Bioactive Vitamin D Stimulates Body’s Natural Defenses

Beyond the material in the dressing, one of the key advantages appears to be the use of a bioactive form of vitamin D, which is encapsulated into the fibers. The vitamin stimulates the body’s natural defenses to fight infections.

In earlier experiments, one of the study’s authors, Adrian Gombart, professor of biochemistry and biophysics at the Linus Pauling Institute, Oregon State University College of Science, found that vitamin D “actually does turn on one antimicrobial peptide gene [in the body.]”

The dressings the researchers created proved capable of delivering vitamin D on a sustained basis over four weeks, and they significantly induced production of a peptide that kills microbes by disrupting their membranes.

Besides its antimicrobial properties, this form of vitamin D has anti-inflammatory properties and may also play a “role in a wound healing itself,” says Gombart, due to its anti-inflammatory properties and its ability to help form new blood vessels.
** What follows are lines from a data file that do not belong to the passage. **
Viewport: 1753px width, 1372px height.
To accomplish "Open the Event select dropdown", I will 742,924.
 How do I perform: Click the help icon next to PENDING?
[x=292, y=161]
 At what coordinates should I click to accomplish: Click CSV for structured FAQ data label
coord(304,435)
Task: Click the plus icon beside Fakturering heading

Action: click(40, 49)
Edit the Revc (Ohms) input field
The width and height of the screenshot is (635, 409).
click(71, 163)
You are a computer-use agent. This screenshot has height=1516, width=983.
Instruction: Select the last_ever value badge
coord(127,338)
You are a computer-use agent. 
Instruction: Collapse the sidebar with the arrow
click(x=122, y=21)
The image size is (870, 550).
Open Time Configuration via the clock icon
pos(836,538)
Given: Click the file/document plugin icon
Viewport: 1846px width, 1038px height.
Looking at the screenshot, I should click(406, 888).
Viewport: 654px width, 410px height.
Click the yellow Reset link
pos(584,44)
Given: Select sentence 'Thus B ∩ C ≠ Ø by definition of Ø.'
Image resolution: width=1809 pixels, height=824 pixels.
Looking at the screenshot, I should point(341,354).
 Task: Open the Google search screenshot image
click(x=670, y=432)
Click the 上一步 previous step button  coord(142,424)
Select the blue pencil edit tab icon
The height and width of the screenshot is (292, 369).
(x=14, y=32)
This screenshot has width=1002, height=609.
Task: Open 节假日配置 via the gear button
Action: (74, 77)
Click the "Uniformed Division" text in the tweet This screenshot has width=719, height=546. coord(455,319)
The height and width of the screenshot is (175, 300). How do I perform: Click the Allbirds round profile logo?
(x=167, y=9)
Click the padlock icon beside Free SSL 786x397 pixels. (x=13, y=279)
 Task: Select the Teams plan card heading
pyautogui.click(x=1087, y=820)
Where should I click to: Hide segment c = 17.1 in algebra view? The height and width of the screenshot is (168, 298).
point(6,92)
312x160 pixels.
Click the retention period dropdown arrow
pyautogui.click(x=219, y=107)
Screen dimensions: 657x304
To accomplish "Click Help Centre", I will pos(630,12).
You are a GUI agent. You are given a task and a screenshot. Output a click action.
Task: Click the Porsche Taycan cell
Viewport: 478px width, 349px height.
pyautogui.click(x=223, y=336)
Navigating Drug Resistance

Today, it is common practice to deliver antibiotics via wound dressings.

“When you encapsulate an antibiotic—and we know antibiotics work—you also develop antibiotic resistance pathogens,” Gombart. This happens because the antibiotic uses a single molecule to target one aspect of a microorganism. It’s fairly simple for the pathogen to evolve and find a way around the antibiotic, creating drug resistance.

“Our idea is to use compounds that modulate an immune response in the [human] host,” says Gombart. “That makes it much more difficult for [the pathogens] to evolve resistance because they would have to make multiple changes.”

Because the dressings work by enhancing innate immune responses, rather than by containing conventional, single-target antimicrobial compounds, they are less likely to contribute to drug resistance.

Research is still in the early stages and must undergo further studies before the dressings can be tested in humans.